• **Exercise details**: An image-free, exact copy of the records below is required.

== Given information

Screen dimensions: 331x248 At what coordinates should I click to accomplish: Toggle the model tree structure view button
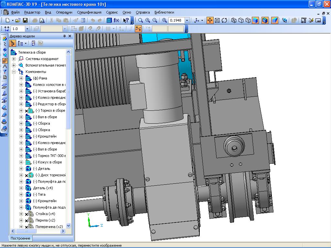click(x=13, y=43)
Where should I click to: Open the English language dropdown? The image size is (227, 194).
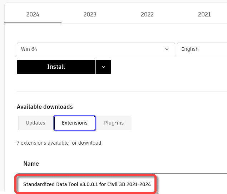coord(202,49)
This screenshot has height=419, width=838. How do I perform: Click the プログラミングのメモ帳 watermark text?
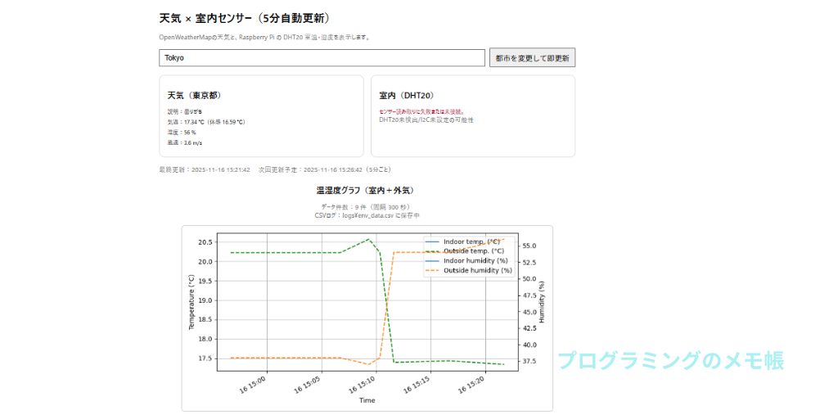pyautogui.click(x=671, y=361)
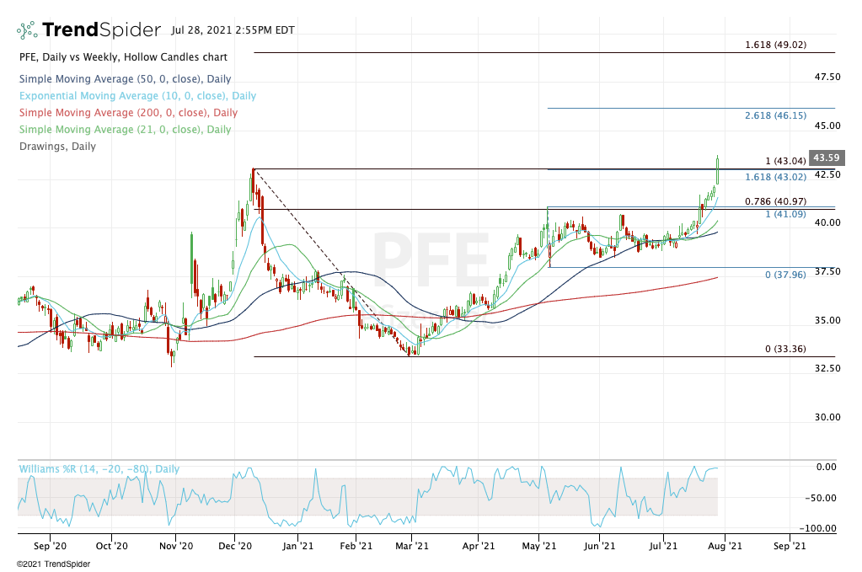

====

• **Response**:
Screen dimensions: 331x248 At what coordinates should I click to accomplish: Toggle the model tree structure view button
click(x=13, y=43)
Where should I click to: Open the English language dropdown? The image size is (227, 194).
coord(202,49)
This screenshot has height=419, width=838. How do I perform: Click the プログラミングのメモ帳 watermark text?
pyautogui.click(x=671, y=361)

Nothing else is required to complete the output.